▸ **EXERCISE**: Under this line are the records; write out word for word the part that begins at the line containing "Where should I click to: Go" and ends at the line containing "is (452, 980).", and no more.

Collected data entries
== Segment start ==
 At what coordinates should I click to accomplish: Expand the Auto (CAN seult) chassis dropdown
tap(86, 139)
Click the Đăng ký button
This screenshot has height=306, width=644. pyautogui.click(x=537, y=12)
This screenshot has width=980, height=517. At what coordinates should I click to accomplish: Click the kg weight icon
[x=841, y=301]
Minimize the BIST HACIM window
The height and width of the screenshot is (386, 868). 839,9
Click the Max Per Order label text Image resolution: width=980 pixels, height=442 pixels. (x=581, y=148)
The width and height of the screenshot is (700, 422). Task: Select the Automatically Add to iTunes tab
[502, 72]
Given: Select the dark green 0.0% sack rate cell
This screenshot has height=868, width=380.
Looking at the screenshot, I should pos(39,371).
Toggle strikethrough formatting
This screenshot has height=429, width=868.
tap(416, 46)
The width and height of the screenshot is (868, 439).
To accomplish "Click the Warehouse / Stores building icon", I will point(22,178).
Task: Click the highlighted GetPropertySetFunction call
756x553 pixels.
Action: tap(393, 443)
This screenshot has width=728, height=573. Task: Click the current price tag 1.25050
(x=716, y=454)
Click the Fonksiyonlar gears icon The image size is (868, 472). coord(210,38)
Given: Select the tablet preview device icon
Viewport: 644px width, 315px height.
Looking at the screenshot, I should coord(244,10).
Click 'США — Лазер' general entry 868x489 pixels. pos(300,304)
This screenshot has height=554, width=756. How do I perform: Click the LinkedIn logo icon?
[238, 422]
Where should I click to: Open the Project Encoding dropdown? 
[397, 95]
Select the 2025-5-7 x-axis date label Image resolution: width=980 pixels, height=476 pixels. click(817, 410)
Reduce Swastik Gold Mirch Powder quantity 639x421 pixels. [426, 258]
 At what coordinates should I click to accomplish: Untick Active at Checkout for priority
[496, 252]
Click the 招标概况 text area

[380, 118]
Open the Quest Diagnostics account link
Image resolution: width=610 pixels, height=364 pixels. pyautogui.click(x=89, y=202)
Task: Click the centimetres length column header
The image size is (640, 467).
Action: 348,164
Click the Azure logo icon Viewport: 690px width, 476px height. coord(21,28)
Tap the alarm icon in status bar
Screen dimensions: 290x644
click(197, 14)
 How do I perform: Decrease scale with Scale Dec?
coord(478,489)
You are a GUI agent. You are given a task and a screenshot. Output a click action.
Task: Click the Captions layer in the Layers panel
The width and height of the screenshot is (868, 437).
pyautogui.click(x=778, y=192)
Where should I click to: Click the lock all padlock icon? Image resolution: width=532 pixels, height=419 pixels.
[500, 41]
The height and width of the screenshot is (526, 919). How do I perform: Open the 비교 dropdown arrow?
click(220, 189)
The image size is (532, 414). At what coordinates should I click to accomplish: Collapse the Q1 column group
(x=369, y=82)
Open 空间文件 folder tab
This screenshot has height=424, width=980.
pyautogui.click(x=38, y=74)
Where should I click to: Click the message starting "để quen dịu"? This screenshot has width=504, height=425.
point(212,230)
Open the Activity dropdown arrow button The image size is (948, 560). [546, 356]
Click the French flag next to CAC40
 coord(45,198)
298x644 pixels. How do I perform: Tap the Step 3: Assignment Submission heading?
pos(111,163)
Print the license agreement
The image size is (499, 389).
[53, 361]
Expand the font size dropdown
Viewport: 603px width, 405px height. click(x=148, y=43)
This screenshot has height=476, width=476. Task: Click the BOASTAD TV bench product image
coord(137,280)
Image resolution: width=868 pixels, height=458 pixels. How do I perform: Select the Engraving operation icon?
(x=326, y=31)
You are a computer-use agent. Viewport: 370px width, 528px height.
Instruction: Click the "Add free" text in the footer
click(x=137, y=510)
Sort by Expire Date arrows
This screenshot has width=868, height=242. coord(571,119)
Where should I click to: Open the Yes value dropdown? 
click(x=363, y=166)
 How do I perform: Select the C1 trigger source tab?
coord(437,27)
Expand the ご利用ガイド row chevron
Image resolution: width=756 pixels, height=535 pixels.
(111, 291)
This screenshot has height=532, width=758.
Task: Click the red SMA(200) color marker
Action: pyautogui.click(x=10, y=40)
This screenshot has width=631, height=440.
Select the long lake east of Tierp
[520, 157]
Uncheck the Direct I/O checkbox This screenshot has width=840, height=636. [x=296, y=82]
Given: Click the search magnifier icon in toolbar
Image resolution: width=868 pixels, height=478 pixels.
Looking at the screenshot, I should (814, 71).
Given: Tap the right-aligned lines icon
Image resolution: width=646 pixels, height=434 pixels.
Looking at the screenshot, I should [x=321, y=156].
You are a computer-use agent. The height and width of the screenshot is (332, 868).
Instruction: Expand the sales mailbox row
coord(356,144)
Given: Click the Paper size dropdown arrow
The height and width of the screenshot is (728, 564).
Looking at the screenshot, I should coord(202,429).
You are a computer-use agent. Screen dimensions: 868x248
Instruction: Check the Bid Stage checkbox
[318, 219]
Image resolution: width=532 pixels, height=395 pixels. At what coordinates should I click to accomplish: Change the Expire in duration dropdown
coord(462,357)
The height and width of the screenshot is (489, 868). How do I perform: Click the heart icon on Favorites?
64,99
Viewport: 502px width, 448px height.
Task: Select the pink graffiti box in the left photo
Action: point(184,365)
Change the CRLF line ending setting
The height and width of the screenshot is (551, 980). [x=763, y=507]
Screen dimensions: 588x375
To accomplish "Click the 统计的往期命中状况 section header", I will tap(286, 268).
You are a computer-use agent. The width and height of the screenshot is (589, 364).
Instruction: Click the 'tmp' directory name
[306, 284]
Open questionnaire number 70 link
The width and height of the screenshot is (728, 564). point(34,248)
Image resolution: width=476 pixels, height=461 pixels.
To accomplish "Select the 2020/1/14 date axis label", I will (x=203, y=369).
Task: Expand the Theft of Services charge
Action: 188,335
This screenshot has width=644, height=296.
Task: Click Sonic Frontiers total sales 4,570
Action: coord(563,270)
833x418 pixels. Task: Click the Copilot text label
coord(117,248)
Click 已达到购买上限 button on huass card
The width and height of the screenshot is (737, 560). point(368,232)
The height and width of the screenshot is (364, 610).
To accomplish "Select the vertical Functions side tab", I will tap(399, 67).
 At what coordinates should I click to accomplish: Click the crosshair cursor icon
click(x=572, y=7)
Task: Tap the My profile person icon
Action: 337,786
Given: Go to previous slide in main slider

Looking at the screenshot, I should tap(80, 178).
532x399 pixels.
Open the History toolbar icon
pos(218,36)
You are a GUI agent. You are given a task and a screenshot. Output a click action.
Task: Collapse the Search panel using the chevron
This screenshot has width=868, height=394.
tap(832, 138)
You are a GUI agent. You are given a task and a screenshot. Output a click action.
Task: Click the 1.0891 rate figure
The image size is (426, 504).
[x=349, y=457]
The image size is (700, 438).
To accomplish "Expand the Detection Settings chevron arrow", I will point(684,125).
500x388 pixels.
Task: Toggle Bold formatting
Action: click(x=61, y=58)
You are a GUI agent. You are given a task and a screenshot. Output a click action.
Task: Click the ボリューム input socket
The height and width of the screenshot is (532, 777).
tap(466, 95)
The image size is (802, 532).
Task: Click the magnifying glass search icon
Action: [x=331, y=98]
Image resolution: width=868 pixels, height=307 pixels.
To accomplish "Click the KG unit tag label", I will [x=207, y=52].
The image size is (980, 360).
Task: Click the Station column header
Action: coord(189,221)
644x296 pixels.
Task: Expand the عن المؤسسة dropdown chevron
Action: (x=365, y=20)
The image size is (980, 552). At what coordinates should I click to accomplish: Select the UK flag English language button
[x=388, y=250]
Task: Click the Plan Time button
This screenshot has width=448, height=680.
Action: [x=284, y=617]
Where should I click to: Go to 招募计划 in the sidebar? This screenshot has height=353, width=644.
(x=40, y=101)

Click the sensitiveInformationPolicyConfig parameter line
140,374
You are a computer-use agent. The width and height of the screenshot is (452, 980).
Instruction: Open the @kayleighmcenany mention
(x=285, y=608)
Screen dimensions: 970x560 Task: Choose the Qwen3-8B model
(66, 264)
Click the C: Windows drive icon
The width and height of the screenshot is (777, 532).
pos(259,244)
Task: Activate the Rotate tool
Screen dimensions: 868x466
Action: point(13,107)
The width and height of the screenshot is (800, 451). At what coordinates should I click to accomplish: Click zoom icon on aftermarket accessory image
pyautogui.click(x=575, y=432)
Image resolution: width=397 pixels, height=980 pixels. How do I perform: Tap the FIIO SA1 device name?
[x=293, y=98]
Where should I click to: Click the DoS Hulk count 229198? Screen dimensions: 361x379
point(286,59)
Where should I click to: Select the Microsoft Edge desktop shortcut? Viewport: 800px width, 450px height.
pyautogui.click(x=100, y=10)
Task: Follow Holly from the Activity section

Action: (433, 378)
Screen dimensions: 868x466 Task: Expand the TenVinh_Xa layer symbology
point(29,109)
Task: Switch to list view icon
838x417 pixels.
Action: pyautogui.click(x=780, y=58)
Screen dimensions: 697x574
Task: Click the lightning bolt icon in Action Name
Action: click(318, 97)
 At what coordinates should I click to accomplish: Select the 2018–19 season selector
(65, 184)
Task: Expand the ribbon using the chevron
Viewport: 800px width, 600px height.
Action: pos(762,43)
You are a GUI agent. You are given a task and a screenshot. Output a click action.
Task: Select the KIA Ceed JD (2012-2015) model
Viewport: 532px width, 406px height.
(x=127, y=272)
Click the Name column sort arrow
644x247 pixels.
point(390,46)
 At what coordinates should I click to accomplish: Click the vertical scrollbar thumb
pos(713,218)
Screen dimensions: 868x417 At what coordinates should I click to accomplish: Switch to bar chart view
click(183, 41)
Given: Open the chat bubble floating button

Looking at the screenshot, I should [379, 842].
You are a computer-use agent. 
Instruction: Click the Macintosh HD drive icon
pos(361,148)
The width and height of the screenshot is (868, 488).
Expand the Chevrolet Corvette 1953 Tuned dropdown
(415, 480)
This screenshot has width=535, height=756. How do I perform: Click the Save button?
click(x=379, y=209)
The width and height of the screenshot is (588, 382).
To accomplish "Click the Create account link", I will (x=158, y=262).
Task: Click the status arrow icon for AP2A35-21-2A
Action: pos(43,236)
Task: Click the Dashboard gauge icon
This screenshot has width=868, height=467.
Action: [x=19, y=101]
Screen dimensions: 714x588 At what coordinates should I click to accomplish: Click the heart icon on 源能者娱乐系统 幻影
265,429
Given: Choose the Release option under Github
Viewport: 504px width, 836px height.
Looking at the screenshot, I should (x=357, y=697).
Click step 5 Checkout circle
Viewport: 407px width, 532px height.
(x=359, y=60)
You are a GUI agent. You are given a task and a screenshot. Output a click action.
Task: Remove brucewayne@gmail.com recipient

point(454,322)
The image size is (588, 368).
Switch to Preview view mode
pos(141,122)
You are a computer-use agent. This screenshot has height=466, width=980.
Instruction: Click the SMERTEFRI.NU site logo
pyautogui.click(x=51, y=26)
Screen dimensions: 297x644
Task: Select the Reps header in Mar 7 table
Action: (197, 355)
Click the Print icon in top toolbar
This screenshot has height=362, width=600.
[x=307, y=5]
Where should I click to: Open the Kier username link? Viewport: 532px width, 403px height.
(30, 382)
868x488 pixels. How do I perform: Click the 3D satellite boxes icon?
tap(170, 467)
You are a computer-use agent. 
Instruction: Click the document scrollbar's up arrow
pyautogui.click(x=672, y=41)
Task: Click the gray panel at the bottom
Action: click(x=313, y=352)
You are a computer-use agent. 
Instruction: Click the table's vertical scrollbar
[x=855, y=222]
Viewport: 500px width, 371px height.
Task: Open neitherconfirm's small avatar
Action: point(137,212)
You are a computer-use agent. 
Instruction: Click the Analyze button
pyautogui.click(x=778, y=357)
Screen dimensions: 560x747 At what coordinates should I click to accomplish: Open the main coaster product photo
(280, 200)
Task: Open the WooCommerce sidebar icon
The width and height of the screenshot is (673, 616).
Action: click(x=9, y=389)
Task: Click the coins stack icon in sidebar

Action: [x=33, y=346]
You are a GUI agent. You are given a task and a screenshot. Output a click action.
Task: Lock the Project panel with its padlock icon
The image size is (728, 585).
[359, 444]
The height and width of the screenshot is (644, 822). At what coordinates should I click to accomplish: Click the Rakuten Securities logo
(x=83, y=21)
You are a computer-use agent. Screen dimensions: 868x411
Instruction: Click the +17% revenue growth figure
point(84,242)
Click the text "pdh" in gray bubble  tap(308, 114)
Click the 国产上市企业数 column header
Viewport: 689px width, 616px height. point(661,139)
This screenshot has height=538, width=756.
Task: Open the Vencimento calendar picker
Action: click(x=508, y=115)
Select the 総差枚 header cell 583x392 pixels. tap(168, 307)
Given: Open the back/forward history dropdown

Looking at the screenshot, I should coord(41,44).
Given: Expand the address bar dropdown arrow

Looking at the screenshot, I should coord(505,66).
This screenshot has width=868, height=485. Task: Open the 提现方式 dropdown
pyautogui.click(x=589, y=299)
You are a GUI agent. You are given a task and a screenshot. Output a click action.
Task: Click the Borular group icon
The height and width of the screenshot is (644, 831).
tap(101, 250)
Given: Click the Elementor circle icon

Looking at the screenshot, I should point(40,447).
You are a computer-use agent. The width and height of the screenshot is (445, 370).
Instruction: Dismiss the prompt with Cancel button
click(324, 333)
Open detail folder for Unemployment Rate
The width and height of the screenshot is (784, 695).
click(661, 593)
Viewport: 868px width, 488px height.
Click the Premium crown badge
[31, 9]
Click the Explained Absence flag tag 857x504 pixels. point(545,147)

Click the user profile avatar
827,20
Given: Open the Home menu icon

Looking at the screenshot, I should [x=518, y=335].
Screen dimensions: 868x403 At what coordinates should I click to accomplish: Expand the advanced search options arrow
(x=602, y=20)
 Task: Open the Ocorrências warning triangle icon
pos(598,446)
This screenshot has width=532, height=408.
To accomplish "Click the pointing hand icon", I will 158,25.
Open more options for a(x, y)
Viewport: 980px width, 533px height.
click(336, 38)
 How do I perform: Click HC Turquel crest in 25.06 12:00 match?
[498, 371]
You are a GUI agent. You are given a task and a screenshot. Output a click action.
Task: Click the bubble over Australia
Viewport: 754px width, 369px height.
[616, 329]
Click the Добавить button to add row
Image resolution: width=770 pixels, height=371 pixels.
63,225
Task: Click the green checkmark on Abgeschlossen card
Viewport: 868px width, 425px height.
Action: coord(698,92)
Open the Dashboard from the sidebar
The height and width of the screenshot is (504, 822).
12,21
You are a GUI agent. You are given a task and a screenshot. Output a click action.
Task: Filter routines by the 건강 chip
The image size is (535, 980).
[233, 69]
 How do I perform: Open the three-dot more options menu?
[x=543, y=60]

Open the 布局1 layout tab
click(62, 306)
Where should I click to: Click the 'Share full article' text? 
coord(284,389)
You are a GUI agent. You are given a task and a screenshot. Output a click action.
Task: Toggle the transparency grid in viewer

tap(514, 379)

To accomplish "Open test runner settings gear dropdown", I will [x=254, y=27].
== Segment end ==
▸ **TASK SOLUTION**:
Where should I click to: Go to 招募计划 in the sidebar? This screenshot has height=353, width=644.
(x=40, y=101)

Click the sensitiveInformationPolicyConfig parameter line
140,374
You are a computer-use agent. The width and height of the screenshot is (452, 980).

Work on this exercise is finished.